## Exercise
Retype the lines below exactly, from the one that contains "Task: Open Task View on the taskbar" through the last, and leave every picture out.

## Data under study

##############################

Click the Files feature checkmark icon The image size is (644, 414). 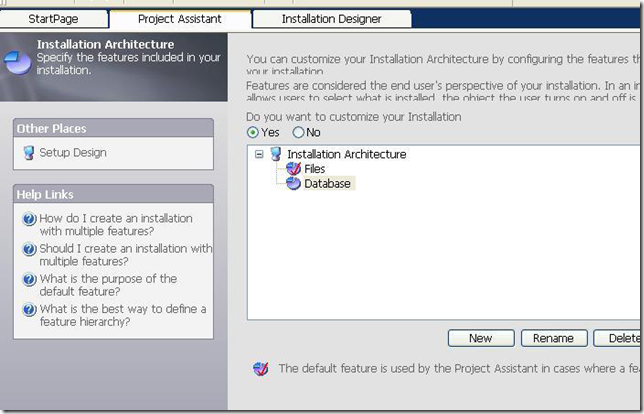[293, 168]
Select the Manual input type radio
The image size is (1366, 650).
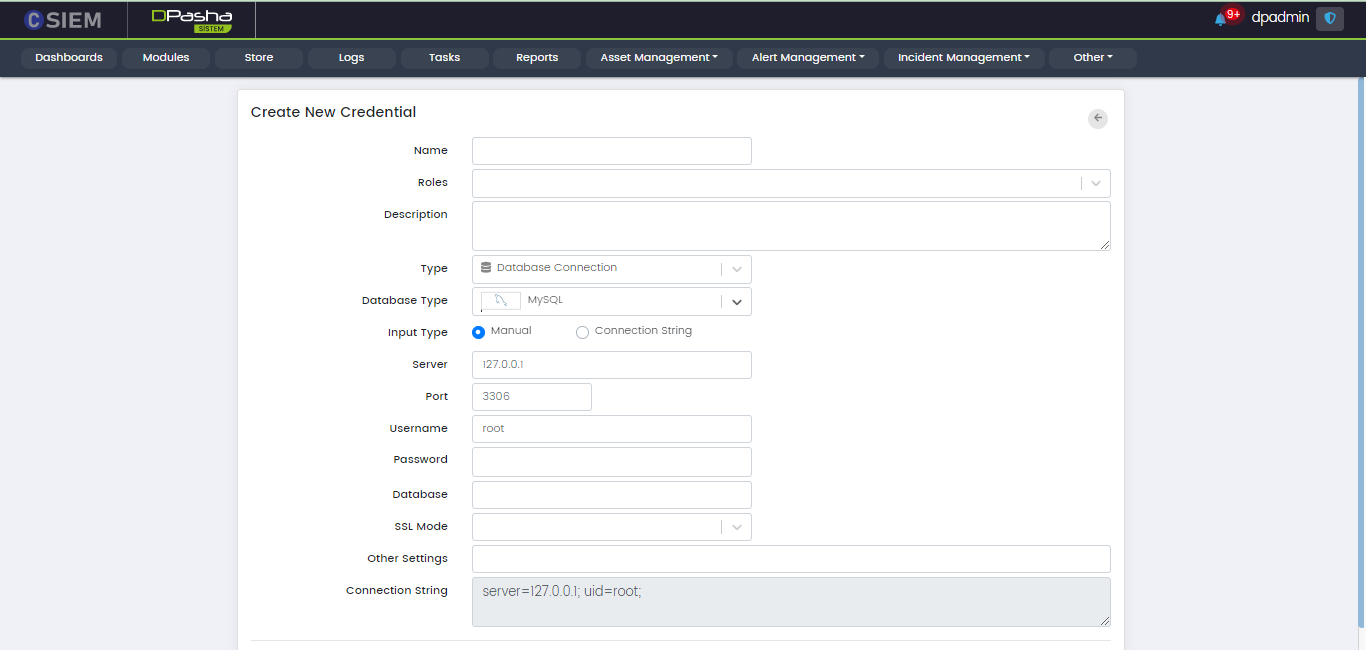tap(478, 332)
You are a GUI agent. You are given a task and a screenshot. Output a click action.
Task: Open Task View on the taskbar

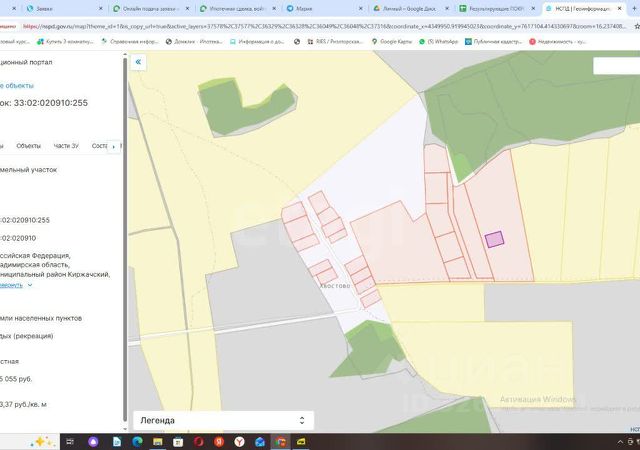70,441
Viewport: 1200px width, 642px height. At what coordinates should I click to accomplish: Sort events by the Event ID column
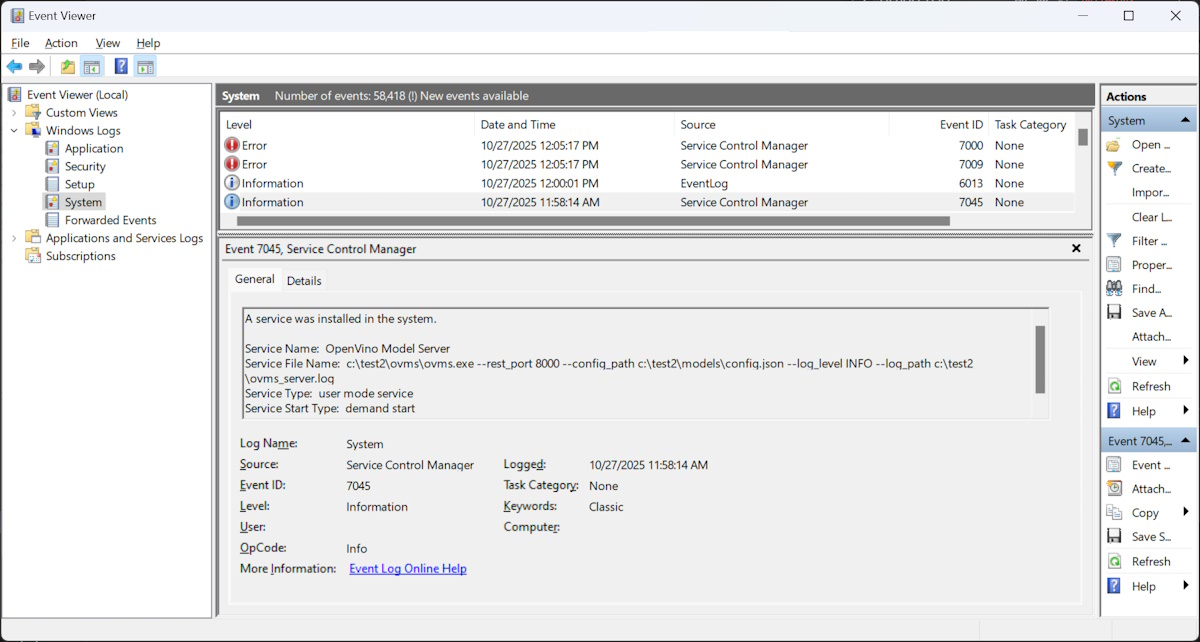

##############################

## Result
Task: Open Task View on the taskbar

70,441
Viewport: 1200px width, 642px height. At what coordinates should I click to accomplish: Sort events by the Event ID column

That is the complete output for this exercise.